RACE IN AMERICA: THE DIFFERENCE BETWEEN BEING AFRICAN-AMERICAN AND BEING BLACK
Well here I go again diving into the deep end of the pool with an anvil tied to my back. No one will really like this post because it picks at the never healing scab of a wound in the chest of America that won’t heal in your lifetime no matter how old you are. Louis Armstrong an entertainer whom I consider a close friend explained racism and bigotry in America like this. “Freddie,” he said, “as long as there is more than one white grown man in America with low self esteem there will be bigotry. As long as there’s one rich white grown man who realizes money can’t buy him happiness that sees a black man laughing and free no matter his station there will be racism.”
I can’t argue with any of that. What I can try to unwind is what Rachel Dolezal is being accused of after it has been reported that she, an NAACP chapter President in Spokane, Washington isn’t black after all. She’s as white as you can get in America having been born in Montana to two white parents. All of this is curious especially when you consider that many of her friends with which she grew up with said she identified culturally with black American culture.
So what makes Dolezal different from the beautiful African-American pictured above? Well it’s as simple as one word–black. It is the connotation and all the Samsonite that comes with the word black in American culture that makes what Dolezal did such a conundrum for Progressives like myself and conservatives as well. Is this a straight con to get a job and artistic notoriety or is it a natural urge that gave this formerly white woman comfort? As a journalist it’s not up to me to answer those questions but it is a part of my duty to ask them.

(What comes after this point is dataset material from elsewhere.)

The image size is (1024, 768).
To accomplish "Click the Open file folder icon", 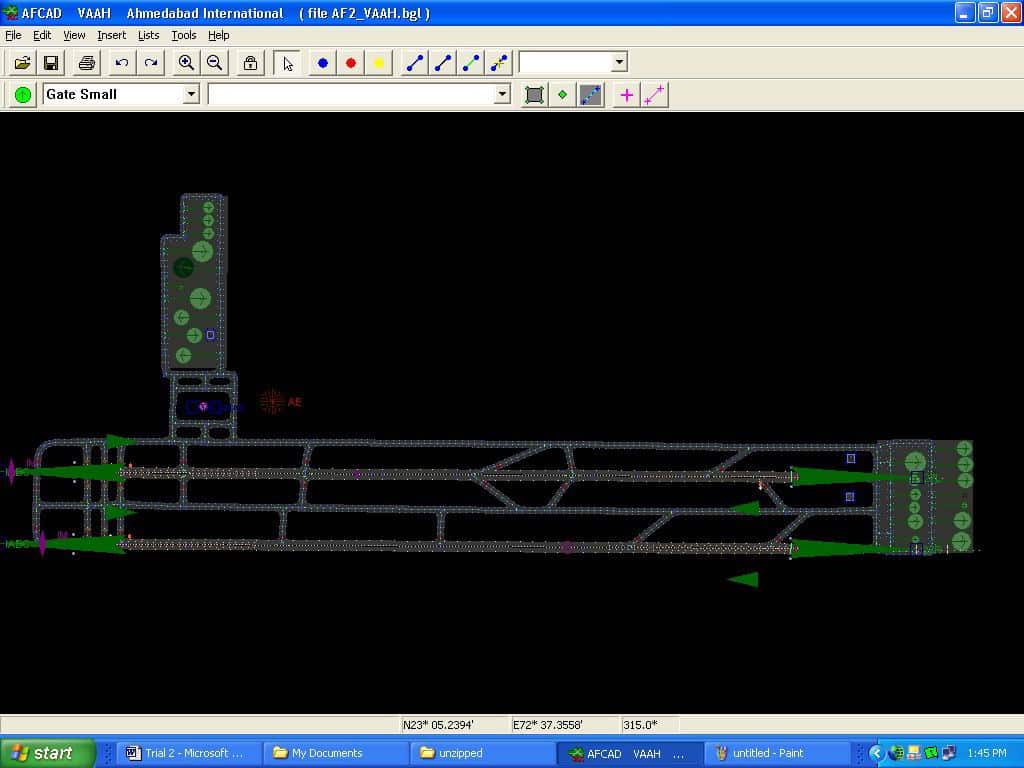I will pos(22,63).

I’ll leave this here for the same reasons that there was no reason for me to write about Caitlyn Jenner. There are already pounds of opinions on the Internet that have raked the coals and plowed that field enough. Meh. What Dolezal has done is to force America to understand that America is changing, dramatically and quickly socially. Maybe it’s no longer possible to choose to be black because blacks cannot tolerate this from a moral standpoint after centuries of suffering the dual fists of bigotry and racism from rich and poor whites alike. Maybe it’s a matter of the shifting demographics and a purely economic and political decision that allowed her to make positive career choices she wouldn’t have had as a white woman in the same environment. Or maybe Rachel Dolezal just wanted to work somewhere that allowed her to have her hair natural all the time. I invite her to tell us here at the Dis Brimstone-Daily Pitchfork because that would be quite the scoop.